El transporte de correo por ferrocarril crece simultáneamente al aumento del volumen postal. En los años 70, este servicio se realiza mediante 5 trenes postales, 166 coches y 69 furgones -todos propiedad de Correos-, y un porcentaje variable de vehículos alquilados a Renfe, entre los que se encuentran las plataformas de contenedores -que se utilizan para la correspondencia con destino a Canarias- y los vagones de madera, popularmente conocidos como ‘borregueros’. El ferrocarril es, con diferencia, el medio de transporte más utilizado por Correos, con un coste de 3,0501 pesetas tonelada/kilómetro. EI parque móvil ferroviario está formado por los coches de las series 1500, 3000 y 3200. La única diferencia entre ellos estriba en el tamaño y en la fecha de construcción.

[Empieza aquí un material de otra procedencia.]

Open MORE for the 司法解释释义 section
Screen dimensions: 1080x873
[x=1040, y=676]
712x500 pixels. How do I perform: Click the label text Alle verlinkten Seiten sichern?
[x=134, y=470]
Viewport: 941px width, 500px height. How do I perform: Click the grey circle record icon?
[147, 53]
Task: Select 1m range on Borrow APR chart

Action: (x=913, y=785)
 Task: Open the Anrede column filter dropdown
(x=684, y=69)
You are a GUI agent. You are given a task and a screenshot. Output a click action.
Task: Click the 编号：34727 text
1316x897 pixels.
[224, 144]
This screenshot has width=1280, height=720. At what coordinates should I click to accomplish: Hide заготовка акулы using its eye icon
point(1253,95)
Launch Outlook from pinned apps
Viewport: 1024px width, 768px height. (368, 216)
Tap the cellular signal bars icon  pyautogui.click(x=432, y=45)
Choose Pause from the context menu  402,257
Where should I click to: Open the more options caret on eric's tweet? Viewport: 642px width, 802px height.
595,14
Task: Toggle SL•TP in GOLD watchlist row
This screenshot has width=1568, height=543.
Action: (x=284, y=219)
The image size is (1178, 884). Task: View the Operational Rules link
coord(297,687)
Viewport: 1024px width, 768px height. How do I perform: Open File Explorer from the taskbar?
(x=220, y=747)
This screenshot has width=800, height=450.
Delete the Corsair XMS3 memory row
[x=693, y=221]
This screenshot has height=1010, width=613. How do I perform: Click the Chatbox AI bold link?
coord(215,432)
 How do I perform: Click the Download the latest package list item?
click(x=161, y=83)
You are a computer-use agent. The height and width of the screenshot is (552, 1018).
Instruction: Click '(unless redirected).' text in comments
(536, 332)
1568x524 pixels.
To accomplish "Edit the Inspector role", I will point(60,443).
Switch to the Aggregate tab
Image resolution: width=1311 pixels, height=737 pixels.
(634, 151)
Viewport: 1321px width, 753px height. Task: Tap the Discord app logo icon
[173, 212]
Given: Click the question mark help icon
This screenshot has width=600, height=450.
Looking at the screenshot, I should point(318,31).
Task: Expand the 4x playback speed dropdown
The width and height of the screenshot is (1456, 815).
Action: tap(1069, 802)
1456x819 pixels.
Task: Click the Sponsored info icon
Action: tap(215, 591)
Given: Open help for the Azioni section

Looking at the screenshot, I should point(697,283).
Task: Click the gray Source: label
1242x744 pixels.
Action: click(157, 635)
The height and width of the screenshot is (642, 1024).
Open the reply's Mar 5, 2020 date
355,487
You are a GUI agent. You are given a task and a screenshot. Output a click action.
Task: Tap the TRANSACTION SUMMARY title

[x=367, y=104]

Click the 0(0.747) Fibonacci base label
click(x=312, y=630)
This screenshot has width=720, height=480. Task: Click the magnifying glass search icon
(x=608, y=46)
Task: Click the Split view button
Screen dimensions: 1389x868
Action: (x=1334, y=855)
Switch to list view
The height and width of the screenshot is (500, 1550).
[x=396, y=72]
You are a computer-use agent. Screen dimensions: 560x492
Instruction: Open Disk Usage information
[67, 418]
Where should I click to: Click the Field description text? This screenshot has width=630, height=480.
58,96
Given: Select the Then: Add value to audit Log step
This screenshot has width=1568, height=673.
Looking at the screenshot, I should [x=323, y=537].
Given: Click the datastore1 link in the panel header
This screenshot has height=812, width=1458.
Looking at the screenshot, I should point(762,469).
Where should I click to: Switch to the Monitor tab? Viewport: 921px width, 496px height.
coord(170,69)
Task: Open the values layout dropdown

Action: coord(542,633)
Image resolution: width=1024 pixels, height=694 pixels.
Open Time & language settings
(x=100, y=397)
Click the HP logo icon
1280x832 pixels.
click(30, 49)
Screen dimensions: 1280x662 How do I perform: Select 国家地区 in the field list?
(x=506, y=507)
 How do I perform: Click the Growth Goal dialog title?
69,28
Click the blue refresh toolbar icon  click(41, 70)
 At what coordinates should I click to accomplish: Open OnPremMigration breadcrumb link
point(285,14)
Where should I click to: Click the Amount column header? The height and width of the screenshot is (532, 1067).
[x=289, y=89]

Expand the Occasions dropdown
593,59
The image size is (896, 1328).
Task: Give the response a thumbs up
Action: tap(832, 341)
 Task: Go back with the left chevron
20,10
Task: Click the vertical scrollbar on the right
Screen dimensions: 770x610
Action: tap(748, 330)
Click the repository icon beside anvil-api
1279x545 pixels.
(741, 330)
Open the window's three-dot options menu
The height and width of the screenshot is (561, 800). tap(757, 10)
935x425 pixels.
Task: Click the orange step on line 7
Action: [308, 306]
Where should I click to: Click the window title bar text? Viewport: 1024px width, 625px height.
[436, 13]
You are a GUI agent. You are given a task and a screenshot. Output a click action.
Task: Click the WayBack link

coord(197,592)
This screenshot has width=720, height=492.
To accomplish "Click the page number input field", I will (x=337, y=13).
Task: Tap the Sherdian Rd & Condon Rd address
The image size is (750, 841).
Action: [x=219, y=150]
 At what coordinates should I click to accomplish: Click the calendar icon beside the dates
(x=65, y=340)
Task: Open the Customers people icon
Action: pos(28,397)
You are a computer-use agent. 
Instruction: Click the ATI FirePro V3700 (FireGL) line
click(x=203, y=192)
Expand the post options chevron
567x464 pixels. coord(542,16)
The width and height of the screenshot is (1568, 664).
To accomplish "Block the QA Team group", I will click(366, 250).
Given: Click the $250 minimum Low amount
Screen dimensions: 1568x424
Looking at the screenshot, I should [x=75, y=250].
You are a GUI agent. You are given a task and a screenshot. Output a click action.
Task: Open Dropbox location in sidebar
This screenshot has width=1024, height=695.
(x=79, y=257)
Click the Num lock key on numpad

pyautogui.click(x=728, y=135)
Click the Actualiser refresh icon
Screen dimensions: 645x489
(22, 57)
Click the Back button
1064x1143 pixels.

En 1995 dejaron de circular. Los 74 vehículos que aún quedaban en servicio pasaron a la situación de apartados; es decir, sin poder salir a la vía. Aún así, el parque se mantuvo casi intacto hasta 1997; a partir de esa fecha comenzaron a darse de baja masivamente. En su mayor parte, fueron vendidos como chatarra. Sin embargo, se preservan aún algunos ejemplares, como el que posee el Museo del Ferrocarril de Vilanova i la Geltrú; otro que circula en el tren turístico de la ARMF (Lleida); la Asociación Zaragozana de Amigos del Ferrocarril (AZAFT) mantiene un coche oficina y un vagón postal restaurados recientemente; puede contemplarse también el vehículo estafeta DGDC-222 rescatado en Delicias; y otro transformado como bar en una gasolinera de la carretera de Palencia a Santander. El correo abandonó el tren.